The novel opens with Kostelec still under German occupation, and ends a week later after the Red Army has liberated the town. The town's German garrison plans to retreat west in the hope of surrendering to the US Army rather than the Soviets. Kostelec's Czech civic authorities, who had cooperated (and in some cases possibly collaborated) with the German Protectorate of Bohemia and Moravia authorities, want to keep the town calm and avoid bloodshed. They fear that local Czechoslovak Communist (KSČ) partisans are planning a revolution not only against the retreating Germans but also to prevent restoration of the pre-war capitalist order. The local elite thus organize "revolutionary troops" only to disarm Czech population and keep the young men under control. Groups of disarmed youngsters are sent to patrol and to prevent the communist resistance from raiding the German ammunition train. Danny and his friends have lost the illusions and deserted.

In the following days the liberated POWs and prisoners from concentration camps are streaming through the town. Danny helps them to find the food and shelter and he finally feels useful.

On 9 May, troops of Waffen-SS refuse to respect the Unconditional surrender. Their tank and infantry units are fighting a rearguard action against a Soviet forces and are approaching the town. The communist resistance takes over the command of "revolutionary troops" gives them guns and sends them against Germans. In the ensuing fight Danny kills one SS-man and incapacitates one German tank but he gives a false name to the Soviet commander as he doesn't want to be misused by propaganda as the "hero".

== Anti-hero Danny ==
Local young men including Danny and his fellow-musicians have a wry and cynical view of the older generation who run the town and try to organise an orderly and peaceful transition throughout the departure of the German garrison and arrival of the Soviets. Danny is motivated not by patriotism or politics but to impress Irena and win her from Zdeněk. As the turmoil of the final days of the war in Europe envelop Kostelec, events cause Danny to confront existential questions of his life, its purpose, and his future if he survives the dangerous final phase of the war.

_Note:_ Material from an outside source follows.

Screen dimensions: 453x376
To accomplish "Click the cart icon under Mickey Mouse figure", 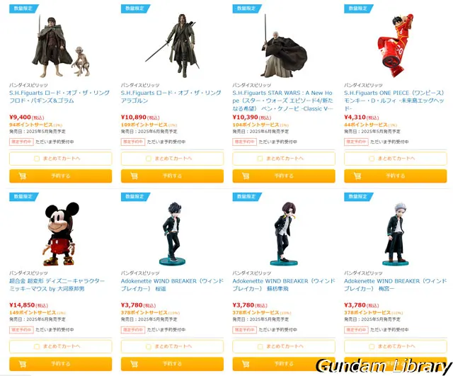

==Publication and reactions==
Škvorecký started the novel a few months after the 1948 Czechoslovak coup d'état created the Czechoslovak Socialist Republic (ČSSR) and completed it in September 1949. It portrayed KSČ partisans favourably and was unfavourable to the democrats they had deposed, but as a result of continuing Stalinism in the ČSSR the novel went unpublished until 1958, when it appeared both in Prague and in an English translation by Victor Gollancz in London. Even then, ČSSR President Antonín Novotný and the KSČ Central Committee accused Škvorecký of "defamation of anti-fascist resistance and denigration of the Red Army", copies were withdrawn from sale and destroyed, and the author was dismissed from his post as editor of the magazine Světová literatura ("World Literature").

The novel survived and was republished in Czechoslovakia in 1964, 1966 and in the Prague Spring of 1968. When this ended in the Warsaw Pact invasion of Czechoslovakia, Škvorecký and his wife fled to Canada. The Cowards was published in English by in the USA by Grove Press in 1970 and in Canada by Škvorecký's own 68 Publishers in 1972.

==Attempts at adaptation==
In the spring and summer of 1968 Škvorecký and the Czech film director Miloš Forman jointly wrote a script synopsis to make a film version of The Cowards. After Škvorecký fled the Warsaw Pact invasion the synopsis was translated into English, but no film was made. The original Czech synopsis was lost, but in the 21st century the English translation was translated back into Czech and has been published.

In the 1990s the screenwriter Petr Jarchovský wrote a screenplay, and the directors Jiří Menzel and Vladimír Michálek considered filming it. The director Bohdan Sláma also had an unrealised project to turn the novel into a film.